A aranha dispersa, uma coletiva ilusória e fluida, é conhecida por vários aliases, incluindo UNC3944, Libra confuso e Octo Tempest. O grupo tem uma história documentada de atacar vários setores em ondas sucessivas. Antes de segmentar as companhias aéreas, elas se infiltraram com sucesso provedores de telecomunicações, instituições de serviços financeiros e varejistas, empregando consistentemente técnicas semelhantes para obter acesso não autorizado, exfiltrar dados sensíveis e, posteriormente, exigir resgates substanciais. Um relatório recente da ReliaQuest forneceu um relato detalhado de uma violação envolvendo o diretor financeiro de uma empresa sem nome. Neste incidente, os atacantes reuniram meticulosamente detalhes pessoais do CFO e, em seguida, convenceram com sucesso o suporte de ajuda de TI a redefinir credenciais e dispositivos de MFA. Com acesso total, os hackers se infiltraram em sistemas críticos, incluindo SharePoint, Horizon Virtual Desktop e VMware, roubaram dados confidenciais e, em uma tentativa desesperada de “arrastada” após a detecção, até mesmo os firewalls desativados.
Acredita -se que a aranha dispersa seja parte integrante de uma comunidade subterrânea mais ampla conhecida como “The Com”, que também inclui outros grupos notórios como o Lapsus $. O coletivo é composto predominantemente por adolescentes e adultos jovens de língua inglesa, que geralmente operam em plataformas como Discord e Telegram, usando esses canais para compartilhar táticas e celebrar suas “vitórias” com colegas. A Unidade 42, a equipe de inteligência de ameaças da Palo Alto Networks, observou: “Este grupo evoluiu nas plataformas de comunicação Discord e Telegram, desenhando membros de diversas origens e interesses”. Essa estrutura organizacional de união solta torna o grupo particularmente desafiador para desmantelar, e sua curva de aprendizado rápido, juntamente com sua natureza colaborativa, apenas amplia seu perigo para a infraestrutura crítica.
Especialistas concordam consistentemente que a defesa eficaz contra a aranha dispersa requer um reforço significativo dos procedimentos de verificação de identidade, particularmente no nível crucial da ajuda.
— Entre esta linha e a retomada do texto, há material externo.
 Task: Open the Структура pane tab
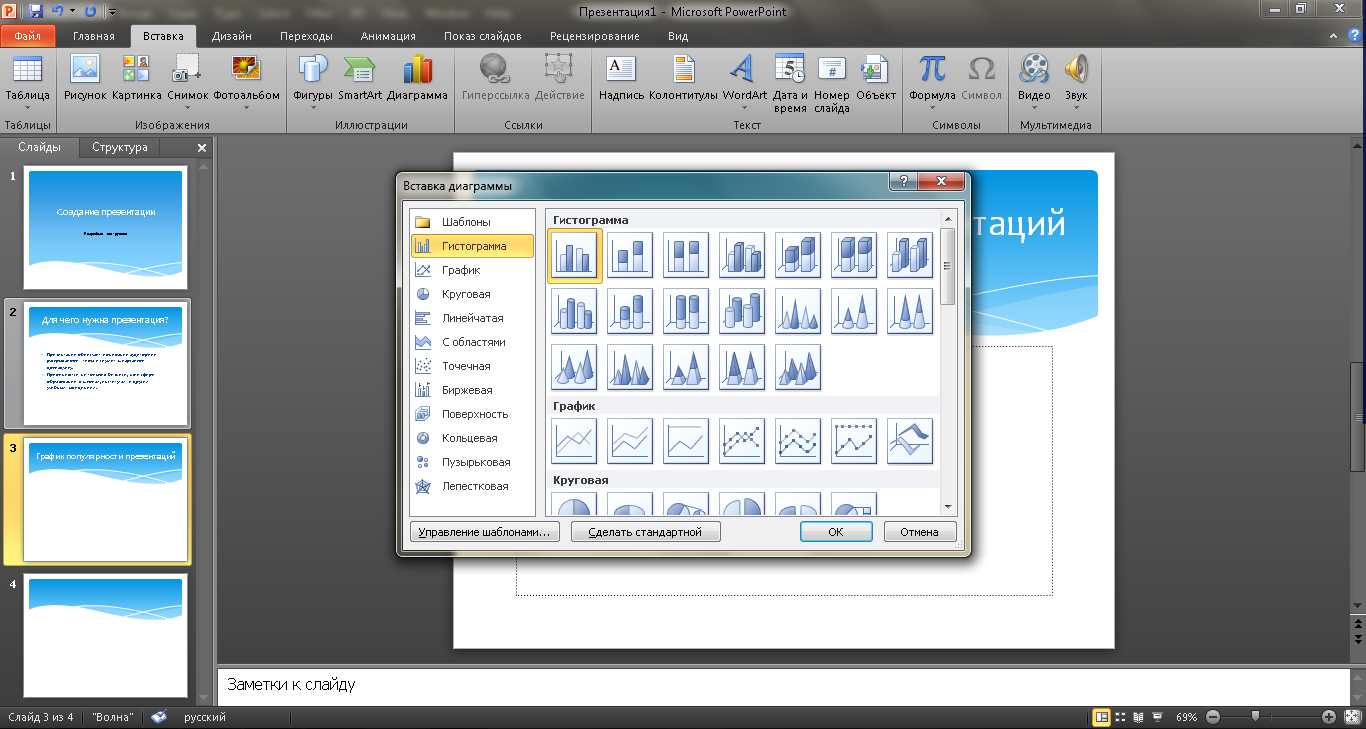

A equipe Mandiant do Google Cloud recomenda especificamente várias ações -chave: verificando minuciosamente as identidades antes de aprovar quaisquer alterações nos dispositivos ou credenciais de MFA; Fornecer treinamento abrangente às equipes de TI para permitir que eles reconheçam táticas de engenharia social do mundo real; segregar identidades em toda a infraestrutura de uma organização para limitar o movimento lateral; e reforçar critérios de autenticação robustos em todos os sistemas. As organizações que suspeitam que foram alvo são fortemente instadas a relatar incidentes prontamente. O FBI enfatizou em seu alerta: “Relatórios antecipados permitem que o FBI se envolva prontamente, compartilhe inteligência em todo o setor e evite um compromisso adicional”.